La morte di Cristo è stata un segno luminoso della sua divinità, come confermò il centurione sotto la croce: «Davvero quest’uomo era Figlio di Dio!» (Mc 15,39). Probabilmente lo fu anche per Giuda, che vide la gravità del suo peccato. Andò ad impiccarsi, mancando quindi di un vero contatto spirituale con Gesù, che sempre aveva offerto il perdono anche a ladri di professione come Matteo e Zaccheo. In ogni caso, non possiamo esprimere giudizi certi sulla sorte di quest’uomo.

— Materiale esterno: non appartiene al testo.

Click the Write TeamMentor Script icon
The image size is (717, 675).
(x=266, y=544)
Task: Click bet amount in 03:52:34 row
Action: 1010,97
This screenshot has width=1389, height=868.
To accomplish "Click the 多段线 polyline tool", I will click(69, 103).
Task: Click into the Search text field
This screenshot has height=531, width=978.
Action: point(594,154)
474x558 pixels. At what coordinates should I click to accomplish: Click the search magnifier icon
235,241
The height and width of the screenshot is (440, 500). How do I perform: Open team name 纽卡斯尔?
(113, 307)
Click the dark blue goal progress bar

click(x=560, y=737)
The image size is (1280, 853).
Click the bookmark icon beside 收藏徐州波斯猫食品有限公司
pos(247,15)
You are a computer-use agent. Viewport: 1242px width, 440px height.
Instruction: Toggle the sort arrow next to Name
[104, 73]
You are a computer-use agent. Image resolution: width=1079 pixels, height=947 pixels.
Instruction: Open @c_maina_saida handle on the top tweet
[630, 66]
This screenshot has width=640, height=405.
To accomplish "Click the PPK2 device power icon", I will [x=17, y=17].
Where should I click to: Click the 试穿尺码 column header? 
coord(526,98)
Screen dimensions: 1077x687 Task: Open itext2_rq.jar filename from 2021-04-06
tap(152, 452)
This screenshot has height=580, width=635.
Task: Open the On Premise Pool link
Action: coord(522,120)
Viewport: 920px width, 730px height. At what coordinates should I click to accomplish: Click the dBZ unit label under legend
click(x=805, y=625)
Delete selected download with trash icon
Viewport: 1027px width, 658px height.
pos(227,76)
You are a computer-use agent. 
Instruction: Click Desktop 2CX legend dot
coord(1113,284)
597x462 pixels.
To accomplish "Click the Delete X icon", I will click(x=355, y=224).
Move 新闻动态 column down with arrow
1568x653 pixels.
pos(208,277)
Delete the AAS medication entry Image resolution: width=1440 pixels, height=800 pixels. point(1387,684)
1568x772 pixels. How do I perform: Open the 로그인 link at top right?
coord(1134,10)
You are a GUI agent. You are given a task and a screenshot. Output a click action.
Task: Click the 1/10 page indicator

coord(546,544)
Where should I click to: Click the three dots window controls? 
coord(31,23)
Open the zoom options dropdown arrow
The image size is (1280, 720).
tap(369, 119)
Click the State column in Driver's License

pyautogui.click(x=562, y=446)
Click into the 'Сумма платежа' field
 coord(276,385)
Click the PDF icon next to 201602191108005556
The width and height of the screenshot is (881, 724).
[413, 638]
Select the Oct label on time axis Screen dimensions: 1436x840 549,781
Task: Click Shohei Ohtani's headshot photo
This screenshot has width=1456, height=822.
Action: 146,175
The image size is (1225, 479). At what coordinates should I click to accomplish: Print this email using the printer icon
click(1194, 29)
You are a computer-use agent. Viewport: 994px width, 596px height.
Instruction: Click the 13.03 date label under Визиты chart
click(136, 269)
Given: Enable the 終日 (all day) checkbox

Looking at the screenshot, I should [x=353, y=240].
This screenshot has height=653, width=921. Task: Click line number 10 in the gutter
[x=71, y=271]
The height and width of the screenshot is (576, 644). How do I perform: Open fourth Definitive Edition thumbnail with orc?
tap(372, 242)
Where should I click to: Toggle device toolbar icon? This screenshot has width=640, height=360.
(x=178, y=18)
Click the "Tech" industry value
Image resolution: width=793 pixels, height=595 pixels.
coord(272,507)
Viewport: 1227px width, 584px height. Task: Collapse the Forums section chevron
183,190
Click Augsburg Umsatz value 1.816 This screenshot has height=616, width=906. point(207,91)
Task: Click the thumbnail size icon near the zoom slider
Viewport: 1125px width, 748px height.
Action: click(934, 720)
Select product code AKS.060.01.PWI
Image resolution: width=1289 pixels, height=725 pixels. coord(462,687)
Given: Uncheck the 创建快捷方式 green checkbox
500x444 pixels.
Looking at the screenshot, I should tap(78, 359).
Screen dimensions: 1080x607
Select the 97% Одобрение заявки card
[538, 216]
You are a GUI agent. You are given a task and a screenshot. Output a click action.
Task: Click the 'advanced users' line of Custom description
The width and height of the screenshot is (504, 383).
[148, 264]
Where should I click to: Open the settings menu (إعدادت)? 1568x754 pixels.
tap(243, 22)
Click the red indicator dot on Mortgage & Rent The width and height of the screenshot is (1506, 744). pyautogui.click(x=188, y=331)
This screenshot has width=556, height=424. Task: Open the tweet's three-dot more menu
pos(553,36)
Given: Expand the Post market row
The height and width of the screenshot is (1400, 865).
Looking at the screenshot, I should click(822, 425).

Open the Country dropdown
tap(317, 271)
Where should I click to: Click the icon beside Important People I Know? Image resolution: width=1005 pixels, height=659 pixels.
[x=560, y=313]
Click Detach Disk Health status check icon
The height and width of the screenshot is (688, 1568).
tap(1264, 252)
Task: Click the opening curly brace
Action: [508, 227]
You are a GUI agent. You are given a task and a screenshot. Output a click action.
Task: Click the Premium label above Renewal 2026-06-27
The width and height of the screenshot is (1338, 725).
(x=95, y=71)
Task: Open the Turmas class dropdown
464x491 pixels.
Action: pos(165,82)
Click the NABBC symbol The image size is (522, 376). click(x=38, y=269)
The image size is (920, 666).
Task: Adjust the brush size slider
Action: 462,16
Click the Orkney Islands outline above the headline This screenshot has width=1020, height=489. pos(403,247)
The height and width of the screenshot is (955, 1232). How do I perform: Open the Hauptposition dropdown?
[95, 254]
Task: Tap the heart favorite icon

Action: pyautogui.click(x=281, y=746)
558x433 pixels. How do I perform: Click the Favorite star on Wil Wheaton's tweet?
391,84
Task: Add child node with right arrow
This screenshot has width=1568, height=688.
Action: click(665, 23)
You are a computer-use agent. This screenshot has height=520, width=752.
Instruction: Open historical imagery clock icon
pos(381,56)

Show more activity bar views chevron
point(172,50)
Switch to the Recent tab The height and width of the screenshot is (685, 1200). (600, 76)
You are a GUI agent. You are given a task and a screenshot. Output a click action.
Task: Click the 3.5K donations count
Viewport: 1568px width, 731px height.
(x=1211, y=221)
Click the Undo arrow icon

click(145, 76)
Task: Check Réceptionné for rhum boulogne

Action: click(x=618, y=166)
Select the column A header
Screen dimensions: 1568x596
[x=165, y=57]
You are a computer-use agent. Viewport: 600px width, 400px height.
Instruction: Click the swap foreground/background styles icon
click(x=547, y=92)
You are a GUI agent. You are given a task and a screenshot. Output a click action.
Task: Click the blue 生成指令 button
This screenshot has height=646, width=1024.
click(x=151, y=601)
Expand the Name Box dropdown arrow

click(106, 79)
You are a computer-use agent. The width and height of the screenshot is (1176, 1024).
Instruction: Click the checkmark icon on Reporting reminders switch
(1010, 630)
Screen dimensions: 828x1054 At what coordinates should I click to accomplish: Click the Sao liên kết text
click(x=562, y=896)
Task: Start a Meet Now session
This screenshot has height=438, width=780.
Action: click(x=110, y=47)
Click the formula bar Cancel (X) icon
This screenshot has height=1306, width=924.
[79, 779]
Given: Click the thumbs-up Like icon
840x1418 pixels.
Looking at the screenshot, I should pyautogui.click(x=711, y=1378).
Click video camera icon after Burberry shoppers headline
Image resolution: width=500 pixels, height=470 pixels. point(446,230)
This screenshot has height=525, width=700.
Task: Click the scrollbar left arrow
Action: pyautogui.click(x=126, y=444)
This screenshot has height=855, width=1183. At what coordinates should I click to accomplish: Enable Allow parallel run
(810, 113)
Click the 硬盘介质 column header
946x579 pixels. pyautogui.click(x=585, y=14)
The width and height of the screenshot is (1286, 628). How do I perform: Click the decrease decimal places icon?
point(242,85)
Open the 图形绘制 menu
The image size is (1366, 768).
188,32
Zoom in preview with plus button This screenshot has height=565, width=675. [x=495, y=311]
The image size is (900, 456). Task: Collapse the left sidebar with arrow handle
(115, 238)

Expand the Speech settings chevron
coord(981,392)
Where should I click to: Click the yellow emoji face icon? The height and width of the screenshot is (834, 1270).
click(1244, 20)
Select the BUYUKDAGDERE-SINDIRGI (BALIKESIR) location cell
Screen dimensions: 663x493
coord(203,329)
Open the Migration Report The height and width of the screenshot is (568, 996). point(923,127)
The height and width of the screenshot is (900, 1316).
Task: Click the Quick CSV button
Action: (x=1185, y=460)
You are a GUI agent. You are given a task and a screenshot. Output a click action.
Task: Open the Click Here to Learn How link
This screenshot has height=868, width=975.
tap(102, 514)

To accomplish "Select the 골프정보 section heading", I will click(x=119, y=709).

Verificando la nostra fede, sottolineo l’importanza che sant’Ignazio di Loyola (1491-1556) dà alla preghiera di colloquio, con cui conclude ogni esercizio spirituale. Con questo vuole portarci al compimento della fede, che spesso nasce come estetica, perché la bellezza muove l’intelligenza; poi diventa morale, per l’apprezzabile chiarezza dei Dieci Comandamenti, ma nulla è compiuto, senza un contatto, un vero dialogo cuore a cuore con colui che è il Salvatore vivente.